Seehofers Autoritätsverlust
Der Rückzug seines Finanzministers hat Bayerns Ministerpräsident Seehofer kalt erwischt. Die Hängepartie um die Neubesetzung des Postens dauerte lang, die Kollateralschäden sind groß.
Der Rückzug seines Finanzministers Fahrenschon hat den bayerischen Ministerpräsidenten Seehofer kalt erwischt. Entsprechend lang dauerte die Hängepartie um die Neubesetzung des wichtigen Postens; entsprechend groß sind die Kollateralschäden, die die CSU im Verlauf dieser äußerst mühsamen Personaloperation davongetragen hat.
Bei dem tagelangen Hin und Her sind ja nicht nur die Führungsprobleme eines Vorsitzenden zum Vorschein gekommen, dem die Fäden entglitten sind. Zu besichtigen war auch eine zutiefst verunsicherte, von Positionskämpfen und gegenseitigem Misstrauen gebeutelte Partei, der die Angst vor dem vollständigen Niedergang im Nacken sitzt. In ihren guten Zeiten hätte die CSU einen Fall der Marke Fahrenschon rasch erledigt und der Ministerpräsident keinen Zweifel daran aufkommen lassen, dass er der Herr des Verfahrens ist. In ihren guten Zeiten hätte die CSU auch eine überzeugende Nachfolgelösung parat gehabt und nicht hingenommen, dass der Innenminister in der Not einfach Nein sagt zu einem Wechsel ins Finanzministerium. In ihren guten Zeiten hätte ein junger Mann wie Fahrenschon wohl auch nicht Reißaus genommen und weiter darauf vertraut, im Spiel um die Macht über den nächsten Wahltag hinaus am Drücker zu sein.
Aus und vorbei. Die CSU von heute ist sich, seit ihr der Nimbus der Unbesiegbarkeit genommen wurde und die Mehrheit der Bayern mit dem Gedanken an einen richtigen Machtwechsel spielt, ihrer Sache und ihrer Zukunft nicht mehr sicher. Deshalb vor allem ist aus der vergleichsweise überschaubaren Herausforderung, einen Finanzminister zu ersetzen, im Handumdrehen eine kleine Parteikrise geworden. Am Ende des peinlichen Tauziehens ist Seehofer, der seine ursprünglichen Pläne nicht durchsetzen konnte und sich mehrere Körbe eingehandelt hat, noch eine irgendwie passable Lösung gelungen.
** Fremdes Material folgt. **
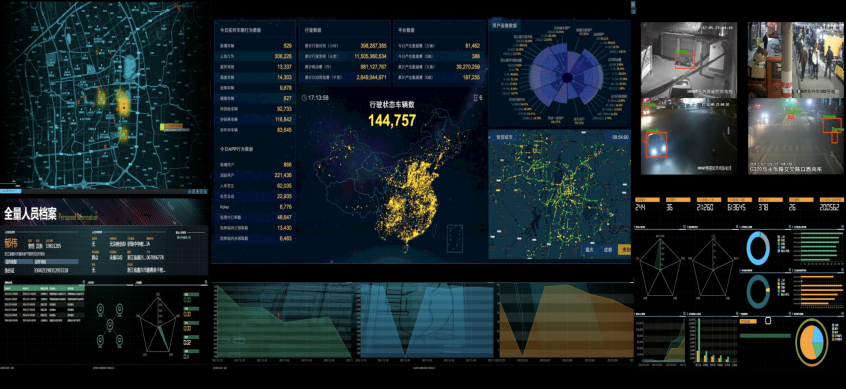Click the highlighted yellow city button beside 成都
Image resolution: width=846 pixels, height=389 pixels.
click(624, 250)
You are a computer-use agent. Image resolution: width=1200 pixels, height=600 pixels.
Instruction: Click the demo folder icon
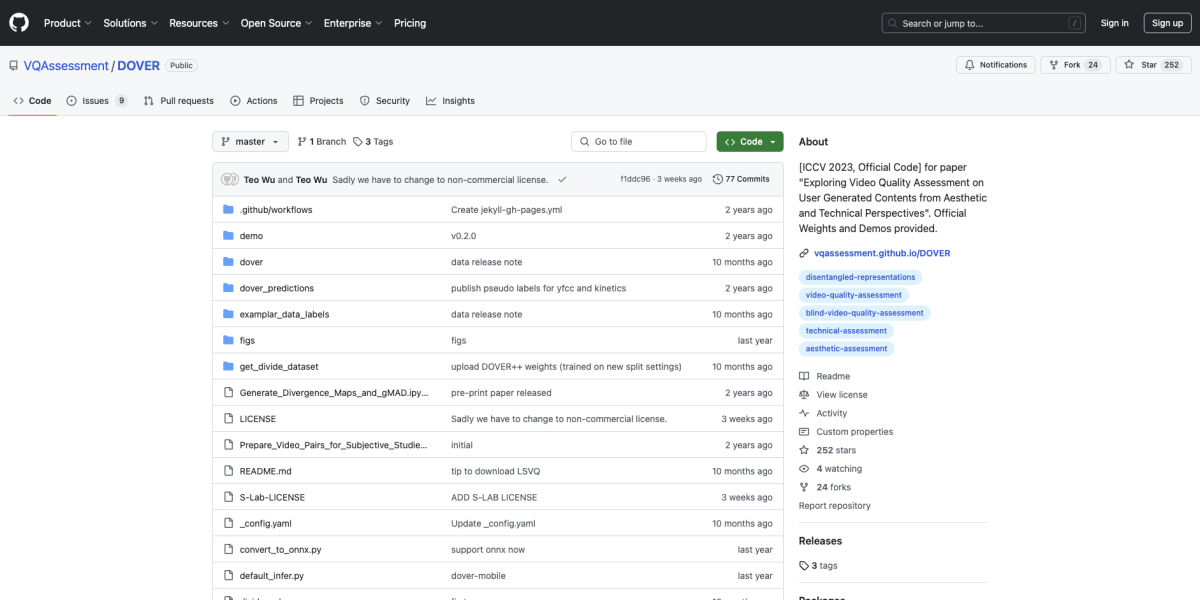[x=228, y=236]
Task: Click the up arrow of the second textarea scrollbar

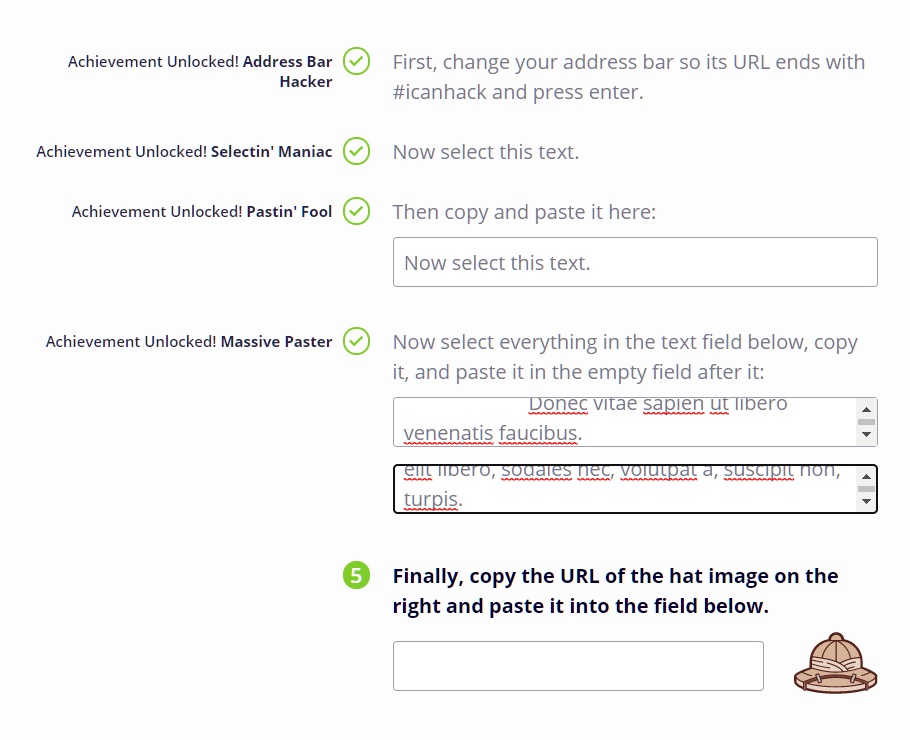Action: (866, 477)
Markus Söder wird sich die fehlende finanzpolitische Expertise erarbeiten – die in diesem Schlüsselressort notwendige Durchsetzungskraft hat er. Marcel Huber kann Umweltminister, Thomas Kreuzer hat das in der Staatskanzlei geforderte organisatorische Rüstzeug. Aber was soll „stark“ (Seehofer) an einer Kabinettsumbildung sein, die auf verschlungenen Wegen zustande kommt, die Partei in hellen Aufruhr versetzt und das Führungspersonal beschädigt?
Söder steigt zum Finanzminister auf, war aber – wie man inzwischen weiß – am Ende halt nur zweite Wahl. Die dezente Bewerbung der Bundeslandwirtschaftsministerin Aigner hat offengelegt, dass der Stellungskampf um die beste Ausgangsposition für die Nachfolge Seehofers bereits in vollem Gange ist. Die Sozialministerin Haderthauer, zunächst Seehofers Favoritin, wurde vor aller Augen gewogen und zu leicht befunden. Sie geht geschwächt aus dem Schaulaufen der Kronprinzen hervor.
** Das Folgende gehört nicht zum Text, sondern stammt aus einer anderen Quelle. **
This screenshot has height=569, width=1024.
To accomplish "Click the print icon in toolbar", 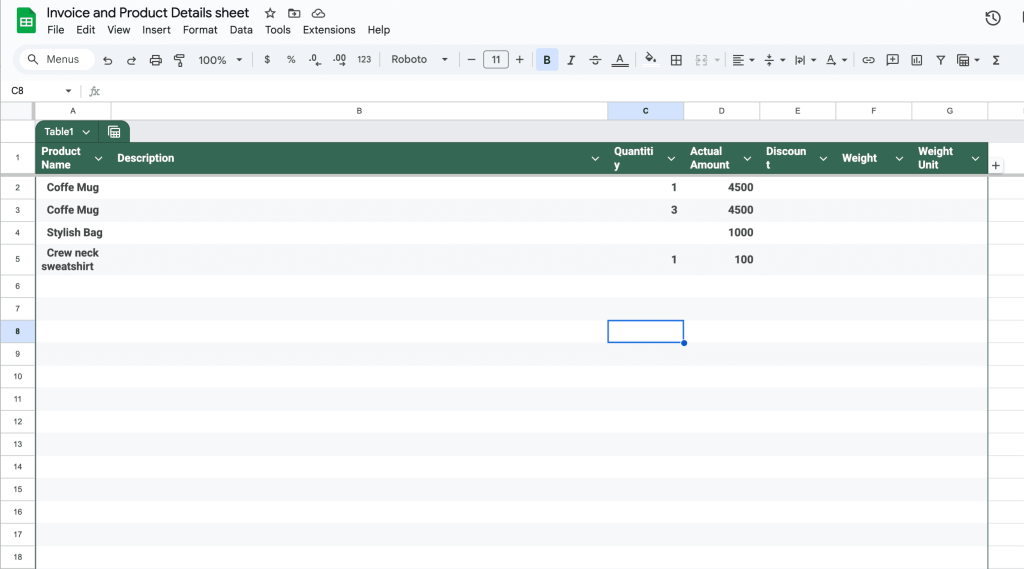I will (x=155, y=60).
Am schwersten freilich wiegt für die CSU der Autoritätsverlust, den Seehofer erlitten hat. Der Ministerpräsident, der bis zu Guttenbergs schmählichem Sturz als Vorsitzender auf Abruf galt, steht unangefochten an der Spitze und wird die CSU in den Wahlkampf führen. Aber die Zweifel daran, ob Seehofer die Macht verteidigen und die zu diesem Zweck notwendige Mobilisierung sowohl der Stammwähler als auch der Parteibasis bewerkstelligen kann, sind in den vergangenen Tagen noch gewachsen.
Das hat mit seiner Neigung zum raschen Spurwechsel und seiner Lust zu tun, die Gefolgschaft regelmäßig einem Wechselbad der Gefühle auszusetzen. Die Opposition jedenfalls darf aus diesem Kabinettstück der verwechselbar werdenden CSU den zutreffenden Schluss ziehen, erstmals seit Menschengedenken tatsächlich eine realistische Chance zu besitzen.